O líder do Partido Trabalhista australiano, Anthony Albanese, compartilhou nas redes sociais uma carta escrita em 22 de novembro na qual encorajava o premier a agir para prevenir desastres.
"A temporada de incêndios está começando mais cedo e terminando mais tarde, e referências em emergências concordam que os eventos climáticos extremos só aumentarão na gravidade e a frequência em razão das mudanças climáticas", escreveu Albanese.
Nesta terça-feira, bombeiros aproveitaram uma trégua nos termômetros para fortalecer linhas de contenção do fogo em diferentes regiões atingidas pelo fogo. As áreas atingidas já ultrapassam a marca de 10,3 milhões de hectares — o equivalente à área da Coreia do Sul — desde setembro.
Duas pessoas que eram tidas como desaparecidas no estado da Nova Gales do Sul foram encontradas com vida. Na próxima quarta-feira, 48 bombeiros dos Estados Unidos devem chegar à Austrália e se juntarão aos 39 agentes americanos que já atuam no país. No mesmo dia está prevista a chegada de 18 especialistas em desastres dos EUA e do Canadá.

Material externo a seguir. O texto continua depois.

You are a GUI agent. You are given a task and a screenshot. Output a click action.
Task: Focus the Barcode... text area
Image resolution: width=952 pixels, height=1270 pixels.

Segundo Morrison, o primeiro-ministro do Reino Unido, Boris Johnson, também ofereceu ajuda à Austrália, mas não deu maiores detalhes. O premier participou nesta terça-feira do funeral do brigadista Andrew O'Dwyer, que morreu junto do colega Geoffrey Keaton após o caminhão em que estavam capotar após a queda de uma árvore queimada sobre o veículo.
Segundo as autoridades, 132 focos de incêndio ainda estão ativos em Nova Gales do Sul, enquanto o estado de Vitória, também no Sudeste australiano, registra 39. Mais de 1.900 residências foram destruídas em ambas as regiões administrativas. O prejuízo está estimado em 700 milhões de dólares australianos (cerca de R$ 1,9 bilhão).
Nas comunidades mais afetadas, alguns moradores voltaram para casa, enquanto as empresas de eletricidade gradualmente restauravam o fornecimento de energia. Em localidades mais afetadas, como a cidade de Cobargo, a recuperação levará muito mais tempo.
Há danos generalizados na infraestrutura que fornece energia da zona da subestação para os moradores de Cobargo", declarou a concessionária Essential Energy em nota. "As equipes de trabalhadores se locomovem em helicópteros para fazer os reparos necessários. Mas os cortes devem continuar", completou.
Enquanto isso, a polícia prendeu três pessoas por supostos saques nas áreas afetadas. O comissário de Serviços de Emergência, David Elliott, afirmou que uem tenta tirar proveito dos infortúnios alheios "deve esperar toda força da lei":
"Não estamos morando na Síria. Esta é a costa sul de Nova Gales do Sul".